Pacers league ranks tell the story:
21–22 pre-trade: 20th pace, 24th net rating
21–22 post-trade: 9th pace, 25th net rating
22–23: 5th pace, 25th net rating
23–24: 2nd pace, 10th net rating (Conference Finals)
24–25: 7th pace, 13th net rating (Finals)
Only after they had something to protect did the pace moderate — as if they finally cared about the net result of each possession. This season, the Pacers are 10th in pace at 101.7 possessions per game. You might think they’ve slowed down without Haliburton. In a way, yes — but that 101.7 pace number is exactly where they were when they ranked 2nd in 2023–24 or 5th in 2022–23. They haven’t slowed down. More teams have adopted this philosophy, and worse teams are now playing even faster.

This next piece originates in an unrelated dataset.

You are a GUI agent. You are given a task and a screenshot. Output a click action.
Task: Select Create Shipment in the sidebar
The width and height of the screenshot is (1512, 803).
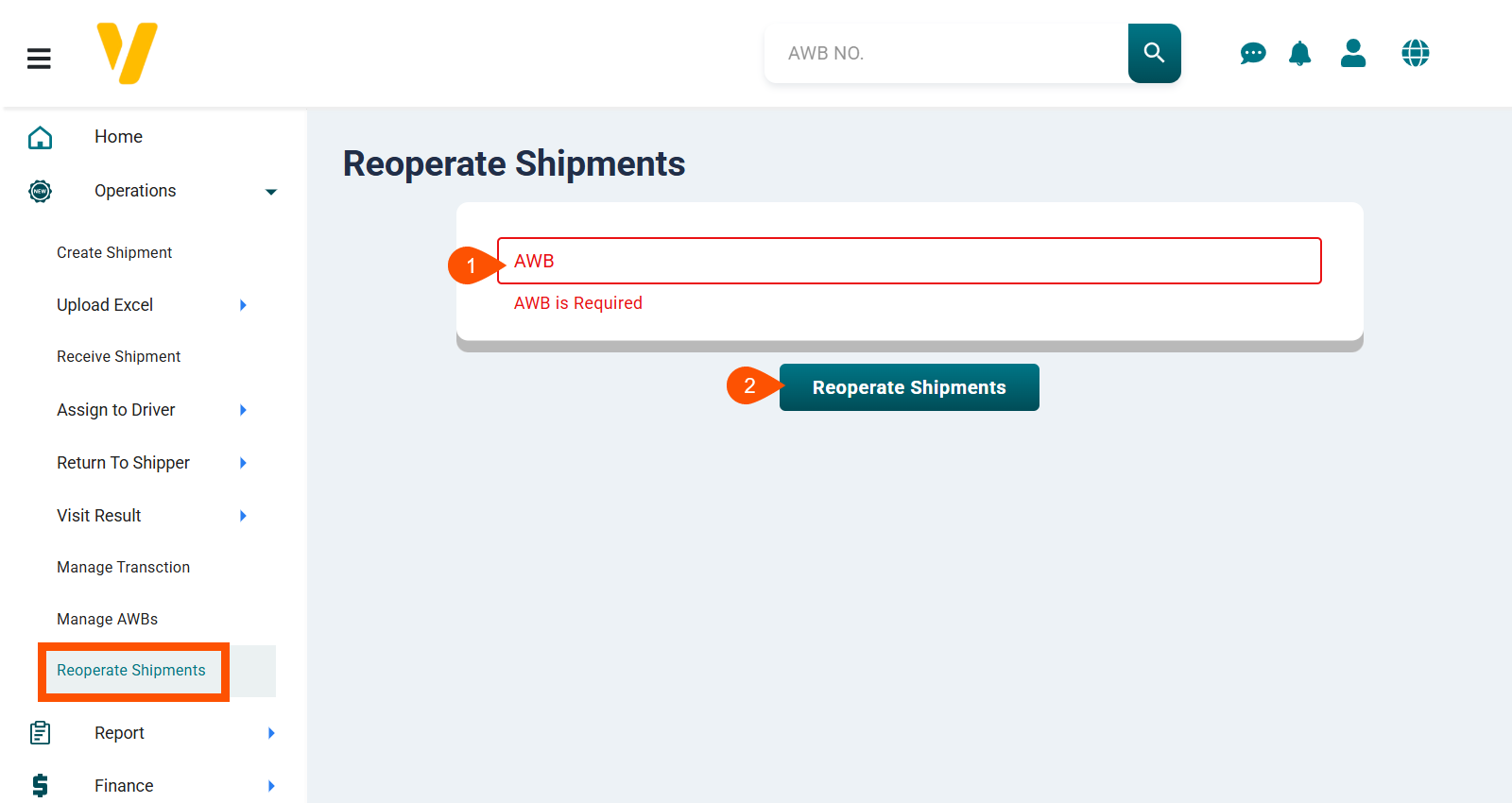[113, 252]
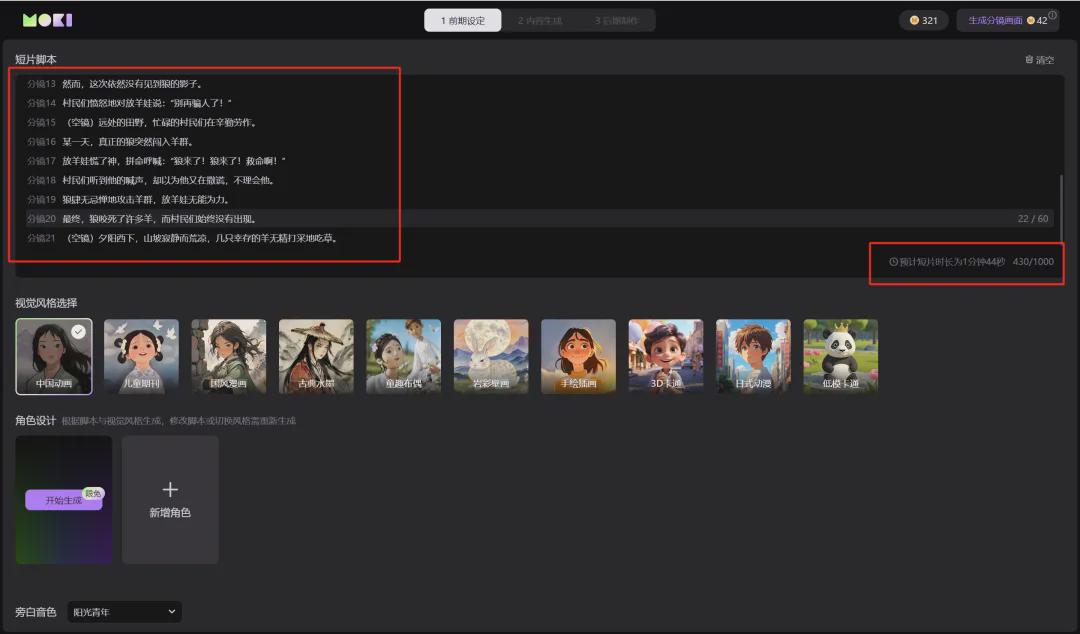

So how do we take advantage of this?
The answer is not to blindly play bad teams Over every game. Let’s look again at the split: bad teams go Over 59% of the time against non-bad teams, but only 42% against other bad teams.
Why do bad teams go Under in the post–All-Star tank-a-thon when facing each other?
Totals algorithms already bake in year-to-date pace and efficiency. If bad teams are playing artificially fast, shouldn’t we expect a compounding, super-fast, super-high scoring affair when they meet?
No. We only see 42% Overs because that pace is already priced into both sides — and more importantly, the incentive dynamic disappears. These bad teams often actually want to win these games and save face during miserable seasons. Ironically, these are the games that matter.
Instead, we want Overs when bad teams face opponents still playing for something.
In fact, the tranche just above them — teams with win percentages between 36% and 50% — produces the highest Over rates and the worst ATS results for these bad teams.
Translated to English: since 2023, March through June, regular season only, when a ≤35% team faces a 36–50% opponent, those bad teams are 20–53 straight up, 29–43–1 ATS — so great fade candidates. And the totals in those games are 45–28 to the Over (61.6%), with an average total of 223.4.
When a bad team is up against a 'not-so-bad team,' these bad teams lose these games. They don’t cover. And they go Over — consistently.
This season, games meeting this criteria in February are already 5–3 to the Over, clearing by 6.8 points per game.
Adam Silver can fine teams. He can threaten draft reform. He can say he’s considering every possible remedy. But until incentives change, behavior won’t. And as long as incentives remain misaligned, let’s take advantage of the state of play.